Processing: 1. Resolve partner_id from slug. 2. Look up user by (partner_id, email). 3. Bcrypt-compare password against password_hash. 4. Apply rate-limit (Redis sliding window keyed by (partner_id, email) and by source IP). 5. If MFA required, issue or verify challenge. 6. Create session record in Redis. 7. Set session cookie. 8. Emit auth.login.success audit event.

Output: Redirect to dashboard; cookie set.

API call with PAT

Input: HTTP request with Authorization: Bearer tvb_live_<token>

Processing: 1. Parse token, look up by prefix in personal_access_tokens. 2. Argon2id verify the suffix against stored hash. 3. Check expires_at, revoked_at. 4. Check IP allow-list if configured. 5. Load associated user + permission set. 6. Attach principal to request context. 7. Increment pat.usage_count; update last_used_at. 8. Emit auth.pat.used audit event.

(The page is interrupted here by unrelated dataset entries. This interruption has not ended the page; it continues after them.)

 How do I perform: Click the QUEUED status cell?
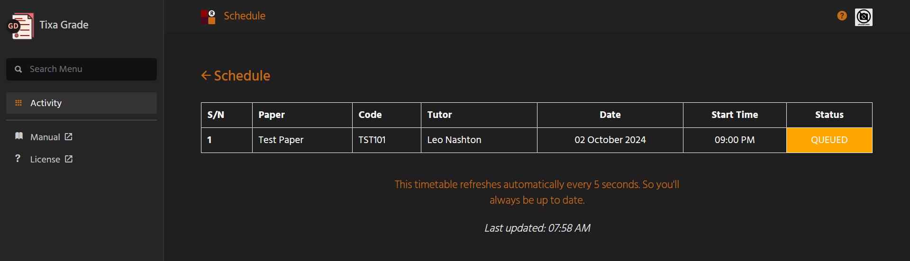click(x=829, y=140)
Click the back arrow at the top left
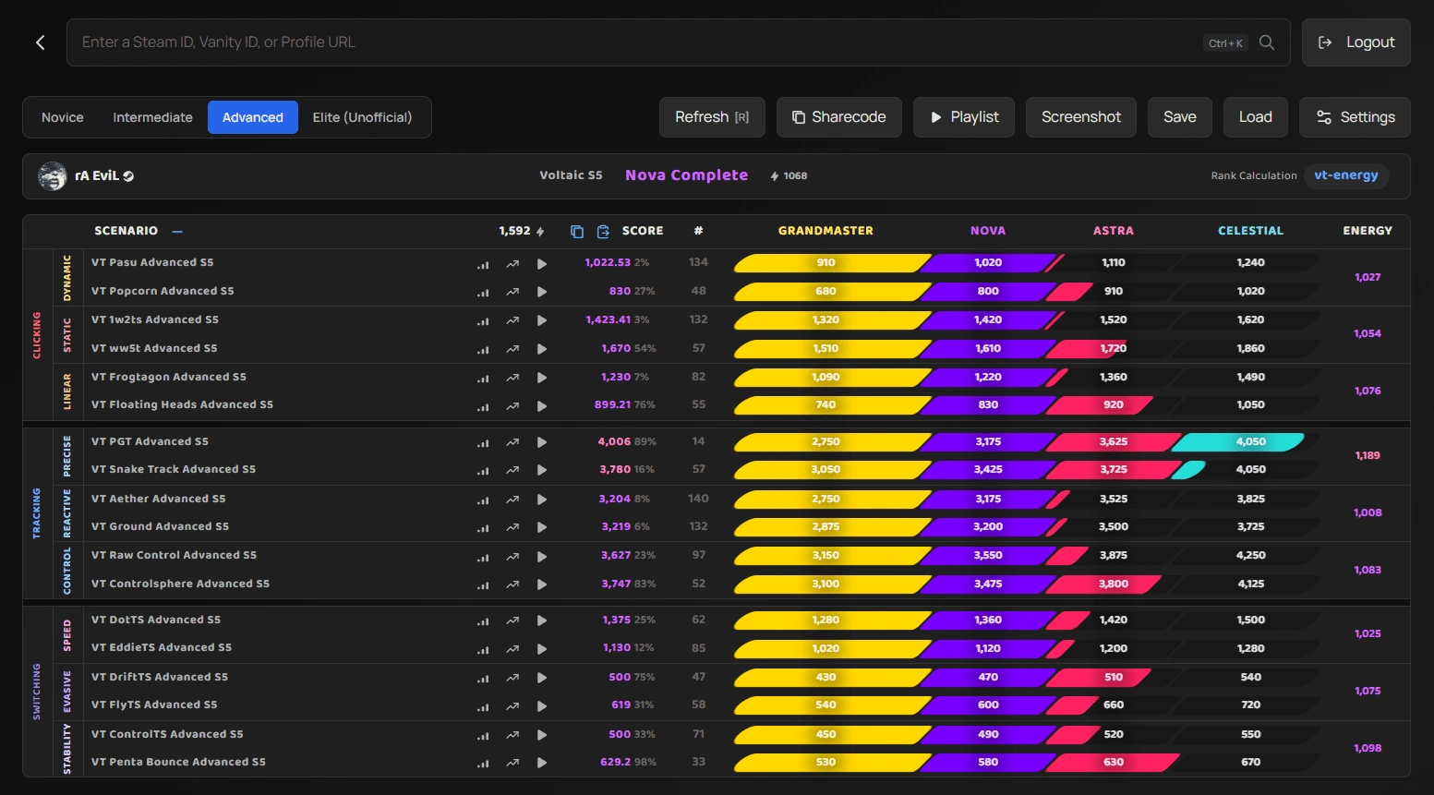This screenshot has width=1434, height=795. (x=39, y=42)
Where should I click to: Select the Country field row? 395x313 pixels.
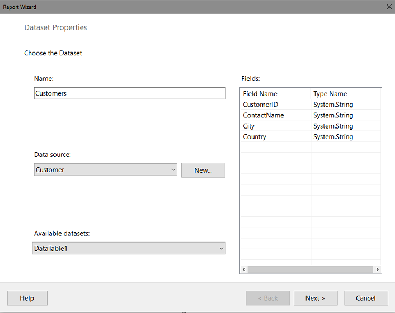pos(311,136)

Output: Request proceeds to controller with authenticated principal.

7. Module dependencies

Direction	Module
Depends on	User Management (Ch 2.1), Multi-Tenancy (Ch 1.1), Audit Logs (Ch 8.2)
Depended on by	Every authenticated endpoint in the platform

8. Security & permissions

Authentication endpoints have stricter rate-limits than other routes.
Failed login attempts emit telemetry that feeds the WAF and abuse-detection system.
Account-takeover signals trigger automatic forced password reset and notification.
Tokens are never returned twice — if lost, they must be recreated.
The last_password_change_at timestamp is tracked; downstream PATs older than this timestamp can optionally be force-rotated by policy.

9. Validation rules

Code	Condition
`AUTH_INVALID_CREDENTIALS`	Email/password mismatch (generic — never reveal which)
`AUTH_ACCOUNT_LOCKED`	Account locked due to failed attempts
`AUTH_ACCOUNT_DISABLED`	`users.is_active = FALSE`
`AUTH_MFA_REQUIRED`	Password OK but MFA challenge pending
`AUTH_MFA_INVALID_CODE`	OTP / passkey assertion failed
`AUTH_PASSWORD_EXPIRED`	Password age exceeded policy max
`AUTH_PASSWORD_BREACHED`	New password matches known-breached set
`AUTH_PAT_REVOKED`	Token has been revoked
`AUTH_PAT_EXPIRED`	Token past `expires_at`
`AUTH_PAT_IP_DENIED`	Caller IP not in PAT allow-list
`AUTH_SESSION_EXPIRED`	Session past idle or absolute timeout
`AUTH_PARTNER_SUSPENDED`	Partner account is suspended
`AUTH_RATE_LIMITED`	Too many requests from this principal/IP

10. Error handling

The login API never distinguishes between "user does not exist" and "password incorrect" — both return AUTH_INVALID_CREDENTIALS. The MFA challenge response never reveals whether MFA is enrolled until the password phase succeeds. Lockout messages do not disclose lockout duration to the requester (they are logged for support, not shown to attacker).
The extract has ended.